During winter primordial leaves develop into scales and protect the apical bud and it keeps the seeds dormant (Rodgers, 1980). It is involved in many plant functions. Stomata is an opening at the bottom side of plant leaves and its function is to regulate water content and control carbon dioxide (Suzuki et al. , 1975). Abscisic acid assist in the closing of the stomata when the plant does not need too much carbon dioxide and when the plant cannot lose too much water during the dry season (Rodgers, 1980). Abscisic acid has one of the important functions which is inhibits seed germination once the seed is put in the soil immediately stop the seed germinating (Aung, Houck and Norman, 1991).

Abscisic acid causes the seeds to wait until the conditions are favourable before it grows, this allows good growth and successful reproduction (Suzuki et al. , 1975). Abscisic acid content varies in fruit of different citrus species. In agriculture abscisic acid is used to introduce flowering during short day plants kept below un-favourable photoperiod. In citrus fruits abscisic acid encourages rooting and prolonging of dormancy of buds a seeds (Aung, Houck and Norman, 1991). Ethylene is a naturally occurring small hydrocarbon gas and promotes the ripening of the fruit and involved in leaf abscission (Fuchs, 1970). Ethylene is colourless flammable gas may occur as a result of combustion, oppose some auxin effects inhibits growth and development of roots, flowers and leaves (Yang, 1967).

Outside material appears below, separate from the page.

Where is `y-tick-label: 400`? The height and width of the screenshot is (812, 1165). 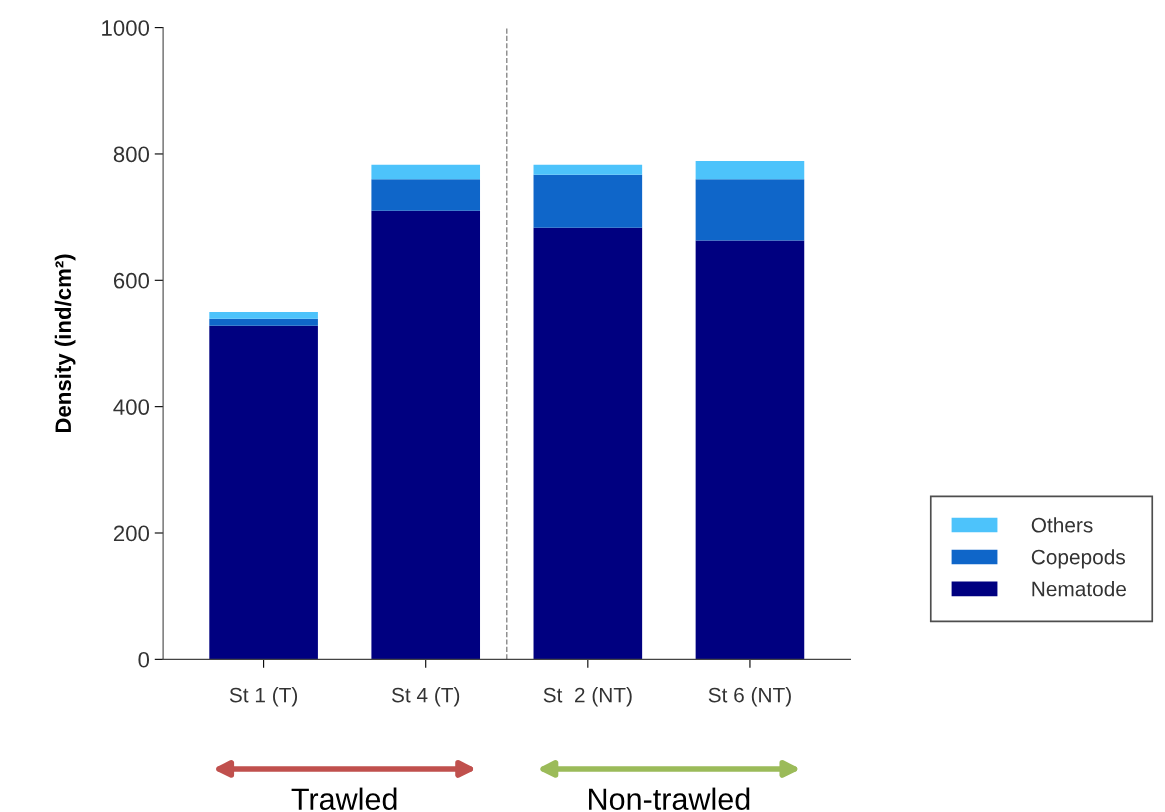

In ripening of citrus fruits no full agreement has been made concerning the role played by ethylene and at some fruit age ethylene is produced by citrus fruit. This means that there might be an ethylene-producing system in a citrus fruit that is inhibited below normal ripening conditions (Aharoni, 1968). Citrus fruits are said to be non-climacteric but being exposed to exogenous ethylene like ethylene de-greening they tend to stimulates many ripening-related processes, it has been yet found whether exogenous ethylene has impacts internal ripening process in citrus flesh (Aharoni, 1968). In citrus fruits, ethylene enhanced peel colour break, also respiration and production of ethylene (Fuchs, 1970).

Conclusion

In conclusion, using plant growth hormones in agriculture for citrus is highly recommended since they can be used to regulate and control growth of citrus. In general, hormones may be used get rid of dormancy of a seed which allows it to germinate all year round. Plant Growth Hormones plays a huge role in agriculture and food production, without plant hormones lower yields and poor quality can be produced.